Define the height of a binary tree.

The height of a binary tree is the longest path from the root node to any leaf node.

In more detail, the height of a binary tree is a measure of the maximum number of edges in the longest path from the root node to any leaf node. In other words, it is the maximum level of any leaf node. The height of a tree can also be seen as the depth of the tree's deepest node.

In a binary tree, each node has at most two children, referred to as the left child and the right child. The root node is the topmost node, and the leaf nodes are the nodes that have no children. The height of a binary tree is often used in the analysis of algorithms, as it can significantly impact the time complexity of operations such as search, insert and delete.

It's important to note that an empty tree (a tree with no nodes) has a height of -1, and a tree with only one node (the root) has a height of 0. This is because the height of a tree is defined as the number of edges in the longest path, not the number of nodes.

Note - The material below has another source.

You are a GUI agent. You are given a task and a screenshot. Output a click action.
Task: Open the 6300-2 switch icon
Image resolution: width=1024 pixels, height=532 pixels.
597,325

To calculate the height of a binary tree, you can use a recursive algorithm. Starting from the root node, you traverse down each subtree, incrementing a counter for each edge you pass. When you reach a leaf node, you return the counter. The height of the tree is the maximum counter value returned from the left and right subtrees.

Understanding the concept of tree height is crucial for understanding more complex data structures and algorithms, such as AVL trees and B-trees, which are used in many areas of computer science, including database systems and file systems.